__SET TASK__
Please render the listing, from its first line through the line containing "This screenshot has width=707, height=591." (both included), as a Markdown table with the columns No. and Line, numbering each row and leaving out blank lines.
┌─ DATA FOR PROCESSING
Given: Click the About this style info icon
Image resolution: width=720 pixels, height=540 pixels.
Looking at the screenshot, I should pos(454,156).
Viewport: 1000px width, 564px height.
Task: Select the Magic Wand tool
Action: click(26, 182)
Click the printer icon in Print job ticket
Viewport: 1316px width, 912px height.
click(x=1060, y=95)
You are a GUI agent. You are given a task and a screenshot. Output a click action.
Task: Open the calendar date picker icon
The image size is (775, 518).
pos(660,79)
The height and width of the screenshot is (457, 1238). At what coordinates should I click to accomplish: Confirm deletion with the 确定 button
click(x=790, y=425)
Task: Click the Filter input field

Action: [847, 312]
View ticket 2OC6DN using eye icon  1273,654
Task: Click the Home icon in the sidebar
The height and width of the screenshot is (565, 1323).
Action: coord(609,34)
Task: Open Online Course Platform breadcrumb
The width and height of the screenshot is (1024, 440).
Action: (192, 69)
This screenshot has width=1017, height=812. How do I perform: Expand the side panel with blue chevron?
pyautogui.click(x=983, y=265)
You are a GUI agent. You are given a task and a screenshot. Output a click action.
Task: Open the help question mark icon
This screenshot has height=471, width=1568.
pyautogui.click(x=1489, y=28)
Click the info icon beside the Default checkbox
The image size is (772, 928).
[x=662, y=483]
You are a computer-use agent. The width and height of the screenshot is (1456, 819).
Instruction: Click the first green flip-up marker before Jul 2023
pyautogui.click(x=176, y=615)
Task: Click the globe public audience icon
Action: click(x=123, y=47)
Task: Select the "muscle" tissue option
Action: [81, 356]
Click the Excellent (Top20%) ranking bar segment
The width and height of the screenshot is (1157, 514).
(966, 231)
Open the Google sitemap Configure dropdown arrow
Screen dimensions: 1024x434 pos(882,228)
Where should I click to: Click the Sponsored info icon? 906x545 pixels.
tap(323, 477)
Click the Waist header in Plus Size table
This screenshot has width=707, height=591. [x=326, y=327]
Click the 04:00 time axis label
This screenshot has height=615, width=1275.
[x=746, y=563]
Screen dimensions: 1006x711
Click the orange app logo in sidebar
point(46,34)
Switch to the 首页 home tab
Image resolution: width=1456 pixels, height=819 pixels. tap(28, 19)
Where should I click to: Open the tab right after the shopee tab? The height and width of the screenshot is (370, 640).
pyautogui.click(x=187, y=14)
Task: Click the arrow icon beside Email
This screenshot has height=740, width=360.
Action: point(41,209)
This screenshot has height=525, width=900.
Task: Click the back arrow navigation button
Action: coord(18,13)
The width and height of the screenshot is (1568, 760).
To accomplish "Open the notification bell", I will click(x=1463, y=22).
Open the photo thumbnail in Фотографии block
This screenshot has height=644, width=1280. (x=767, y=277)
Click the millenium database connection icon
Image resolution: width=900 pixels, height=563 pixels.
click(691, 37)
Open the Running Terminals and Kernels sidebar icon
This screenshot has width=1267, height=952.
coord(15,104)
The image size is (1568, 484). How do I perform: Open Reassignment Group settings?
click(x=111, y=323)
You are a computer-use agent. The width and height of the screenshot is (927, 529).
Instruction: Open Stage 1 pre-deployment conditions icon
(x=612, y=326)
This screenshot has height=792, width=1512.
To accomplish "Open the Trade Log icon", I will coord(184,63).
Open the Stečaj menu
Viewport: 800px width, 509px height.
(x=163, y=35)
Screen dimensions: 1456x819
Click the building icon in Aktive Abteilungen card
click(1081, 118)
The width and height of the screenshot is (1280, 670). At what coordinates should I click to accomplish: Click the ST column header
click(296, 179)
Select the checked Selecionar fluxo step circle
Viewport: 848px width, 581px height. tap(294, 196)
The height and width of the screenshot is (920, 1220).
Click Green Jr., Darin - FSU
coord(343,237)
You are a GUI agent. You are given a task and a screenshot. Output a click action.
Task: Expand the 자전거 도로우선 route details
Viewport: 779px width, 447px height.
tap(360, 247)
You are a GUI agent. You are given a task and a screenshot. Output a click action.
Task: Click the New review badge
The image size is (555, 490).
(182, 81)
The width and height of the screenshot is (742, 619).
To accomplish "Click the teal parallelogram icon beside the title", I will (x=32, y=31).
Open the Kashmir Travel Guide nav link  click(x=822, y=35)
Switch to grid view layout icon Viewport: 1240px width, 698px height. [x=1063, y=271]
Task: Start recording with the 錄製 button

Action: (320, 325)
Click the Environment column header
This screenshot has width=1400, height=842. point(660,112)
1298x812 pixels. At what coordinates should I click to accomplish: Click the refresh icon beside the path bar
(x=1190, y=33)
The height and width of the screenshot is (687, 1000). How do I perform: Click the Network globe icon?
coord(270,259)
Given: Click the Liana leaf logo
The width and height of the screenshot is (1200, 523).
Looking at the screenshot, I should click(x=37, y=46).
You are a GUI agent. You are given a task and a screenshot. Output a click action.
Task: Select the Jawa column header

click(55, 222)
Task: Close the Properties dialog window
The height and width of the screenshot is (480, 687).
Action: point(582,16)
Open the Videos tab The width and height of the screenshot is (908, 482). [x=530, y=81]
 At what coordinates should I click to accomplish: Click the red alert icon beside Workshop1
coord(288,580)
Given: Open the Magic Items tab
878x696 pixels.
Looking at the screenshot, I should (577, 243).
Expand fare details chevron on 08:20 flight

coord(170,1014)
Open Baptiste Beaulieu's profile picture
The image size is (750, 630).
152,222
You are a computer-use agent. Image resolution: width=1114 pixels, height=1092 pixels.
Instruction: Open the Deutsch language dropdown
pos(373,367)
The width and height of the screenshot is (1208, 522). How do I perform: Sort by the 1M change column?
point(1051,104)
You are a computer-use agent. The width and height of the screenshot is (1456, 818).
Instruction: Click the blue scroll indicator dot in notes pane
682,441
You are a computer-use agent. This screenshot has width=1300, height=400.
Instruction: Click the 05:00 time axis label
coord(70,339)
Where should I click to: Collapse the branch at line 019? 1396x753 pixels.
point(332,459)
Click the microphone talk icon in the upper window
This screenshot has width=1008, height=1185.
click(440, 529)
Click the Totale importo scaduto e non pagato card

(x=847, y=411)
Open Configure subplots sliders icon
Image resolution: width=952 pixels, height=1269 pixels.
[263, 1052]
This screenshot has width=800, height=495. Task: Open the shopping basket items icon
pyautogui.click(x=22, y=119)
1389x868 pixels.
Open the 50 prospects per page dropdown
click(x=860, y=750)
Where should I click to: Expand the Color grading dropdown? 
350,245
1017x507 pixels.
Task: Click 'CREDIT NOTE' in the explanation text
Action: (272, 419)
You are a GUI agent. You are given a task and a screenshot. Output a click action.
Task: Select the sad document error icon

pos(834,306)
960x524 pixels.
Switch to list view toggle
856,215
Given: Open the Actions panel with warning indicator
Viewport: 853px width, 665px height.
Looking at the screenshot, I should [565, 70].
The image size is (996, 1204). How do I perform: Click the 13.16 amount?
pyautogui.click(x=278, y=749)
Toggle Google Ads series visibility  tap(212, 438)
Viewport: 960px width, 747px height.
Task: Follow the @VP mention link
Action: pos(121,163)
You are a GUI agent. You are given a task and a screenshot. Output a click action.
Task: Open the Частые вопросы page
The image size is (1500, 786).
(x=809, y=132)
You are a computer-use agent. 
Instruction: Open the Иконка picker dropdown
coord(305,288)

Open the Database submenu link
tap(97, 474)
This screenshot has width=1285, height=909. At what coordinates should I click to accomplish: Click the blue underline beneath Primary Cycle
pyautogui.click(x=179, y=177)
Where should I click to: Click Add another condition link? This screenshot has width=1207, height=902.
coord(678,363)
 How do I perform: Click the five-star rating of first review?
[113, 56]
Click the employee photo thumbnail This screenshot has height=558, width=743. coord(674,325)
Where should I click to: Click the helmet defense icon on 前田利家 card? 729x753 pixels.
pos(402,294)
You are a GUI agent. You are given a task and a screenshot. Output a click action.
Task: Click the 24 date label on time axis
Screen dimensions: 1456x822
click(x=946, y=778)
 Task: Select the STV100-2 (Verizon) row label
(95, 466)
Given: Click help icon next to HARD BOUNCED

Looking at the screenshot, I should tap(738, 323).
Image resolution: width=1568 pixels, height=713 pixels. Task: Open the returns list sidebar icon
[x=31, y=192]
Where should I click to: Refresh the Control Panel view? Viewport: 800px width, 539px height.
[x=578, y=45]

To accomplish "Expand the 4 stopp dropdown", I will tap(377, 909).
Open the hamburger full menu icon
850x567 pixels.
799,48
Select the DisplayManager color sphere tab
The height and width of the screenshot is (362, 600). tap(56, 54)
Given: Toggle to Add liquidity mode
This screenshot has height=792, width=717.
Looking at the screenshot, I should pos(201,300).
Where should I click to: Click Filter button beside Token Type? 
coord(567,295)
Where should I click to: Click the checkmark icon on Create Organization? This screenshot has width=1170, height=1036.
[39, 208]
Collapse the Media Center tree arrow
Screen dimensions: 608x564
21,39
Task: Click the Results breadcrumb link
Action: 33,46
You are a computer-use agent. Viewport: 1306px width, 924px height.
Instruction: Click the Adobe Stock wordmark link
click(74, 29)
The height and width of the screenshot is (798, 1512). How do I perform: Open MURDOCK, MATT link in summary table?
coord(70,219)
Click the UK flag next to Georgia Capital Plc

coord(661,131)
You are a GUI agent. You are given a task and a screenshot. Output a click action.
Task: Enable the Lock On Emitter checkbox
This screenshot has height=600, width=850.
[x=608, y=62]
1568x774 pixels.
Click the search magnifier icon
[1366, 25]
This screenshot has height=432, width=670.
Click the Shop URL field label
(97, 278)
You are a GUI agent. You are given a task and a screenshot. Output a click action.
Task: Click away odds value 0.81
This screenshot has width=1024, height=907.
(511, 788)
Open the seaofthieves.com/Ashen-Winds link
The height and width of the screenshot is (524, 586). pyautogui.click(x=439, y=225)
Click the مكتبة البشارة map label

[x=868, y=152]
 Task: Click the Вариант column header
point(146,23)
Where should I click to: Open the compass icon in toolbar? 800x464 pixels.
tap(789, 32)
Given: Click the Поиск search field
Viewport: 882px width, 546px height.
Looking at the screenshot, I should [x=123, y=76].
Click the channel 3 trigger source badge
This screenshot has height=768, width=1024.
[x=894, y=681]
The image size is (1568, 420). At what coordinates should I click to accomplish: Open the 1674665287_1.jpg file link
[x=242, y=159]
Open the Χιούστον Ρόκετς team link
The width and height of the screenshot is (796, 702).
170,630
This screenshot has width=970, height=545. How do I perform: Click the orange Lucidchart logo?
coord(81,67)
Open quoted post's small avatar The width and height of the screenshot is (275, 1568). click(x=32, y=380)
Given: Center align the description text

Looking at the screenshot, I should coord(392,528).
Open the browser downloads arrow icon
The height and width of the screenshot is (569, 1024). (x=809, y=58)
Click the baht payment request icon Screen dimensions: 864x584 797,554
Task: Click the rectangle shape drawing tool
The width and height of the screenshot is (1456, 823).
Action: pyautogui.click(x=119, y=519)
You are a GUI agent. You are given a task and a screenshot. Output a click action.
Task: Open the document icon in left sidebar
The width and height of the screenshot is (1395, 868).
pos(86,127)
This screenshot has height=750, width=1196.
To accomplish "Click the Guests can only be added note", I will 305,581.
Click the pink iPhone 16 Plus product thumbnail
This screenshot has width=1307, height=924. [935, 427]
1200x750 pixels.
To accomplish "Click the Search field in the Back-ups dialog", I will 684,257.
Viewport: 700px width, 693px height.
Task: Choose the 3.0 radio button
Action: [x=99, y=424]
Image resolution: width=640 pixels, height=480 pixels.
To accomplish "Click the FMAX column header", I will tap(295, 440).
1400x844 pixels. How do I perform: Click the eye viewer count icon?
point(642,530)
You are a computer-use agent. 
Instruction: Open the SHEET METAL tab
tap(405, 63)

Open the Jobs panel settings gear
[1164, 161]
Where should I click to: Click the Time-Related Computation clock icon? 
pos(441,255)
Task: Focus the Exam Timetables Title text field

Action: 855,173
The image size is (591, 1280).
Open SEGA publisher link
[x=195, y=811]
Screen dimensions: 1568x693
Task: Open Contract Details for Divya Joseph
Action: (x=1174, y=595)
└─
__SOLUTION TO THIS PROBLEM__
| No. | Line |
|---|---|
| 1 | Given: Click the About this style info icon |
| 2 | Image resolution: width=720 pixels, height=540 pixels. |
| 3 | Looking at the screenshot, I should pos(454,156). |
| 4 | Viewport: 1000px width, 564px height. |
| 5 | Task: Select the Magic Wand tool |
| 6 | Action: click(26, 182) |
| 7 | Click the printer icon in Print job ticket |
| 8 | Viewport: 1316px width, 912px height. |
| 9 | click(x=1060, y=95) |
| 10 | You are a GUI agent. You are given a task and a screenshot. Output a click action. |
| 11 | Task: Open the calendar date picker icon |
| 12 | The image size is (775, 518). |
| 13 | pos(660,79) |
| 14 | The height and width of the screenshot is (457, 1238). At what coordinates should I click to accomplish: Confirm deletion with the 确定 button |
| 15 | click(x=790, y=425) |
| 16 | Task: Click the Filter input field |
| 17 | Action: [847, 312] |
| 18 | View ticket 2OC6DN using eye icon  1273,654 |
| 19 | Task: Click the Home icon in the sidebar |
| 20 | The height and width of the screenshot is (565, 1323). |
| 21 | Action: coord(609,34) |
| 22 | Task: Open Online Course Platform breadcrumb |
| 23 | The width and height of the screenshot is (1024, 440). |
| 24 | Action: (192, 69) |
| 25 | This screenshot has width=1017, height=812. How do I perform: Expand the side panel with blue chevron? |
| 26 | pyautogui.click(x=983, y=265) |
| 27 | You are a GUI agent. You are given a task and a screenshot. Output a click action. |
| 28 | Task: Open the help question mark icon |
| 29 | This screenshot has height=471, width=1568. |
| 30 | pyautogui.click(x=1489, y=28) |
| 31 | Click the info icon beside the Default checkbox |
| 32 | The image size is (772, 928). |
| 33 | [x=662, y=483] |
| 34 | You are a computer-use agent. The width and height of the screenshot is (1456, 819). |
| 35 | Instruction: Click the first green flip-up marker before Jul 2023 |
| 36 | pyautogui.click(x=176, y=615) |
| 37 | Task: Click the globe public audience icon |
| 38 | Action: click(x=123, y=47) |
| 39 | Task: Select the "muscle" tissue option |
| 40 | Action: [81, 356] |
| 41 | Click the Excellent (Top20%) ranking bar segment |
| 42 | The width and height of the screenshot is (1157, 514). |
| 43 | (966, 231) |
| 44 | Open the Google sitemap Configure dropdown arrow |
| 45 | Screen dimensions: 1024x434 pos(882,228) |
| 46 | Where should I click to: Click the Sponsored info icon? 906x545 pixels. |
| 47 | tap(323, 477) |
| 48 | Click the Waist header in Plus Size table |
| 49 | This screenshot has width=707, height=591. [x=326, y=327] |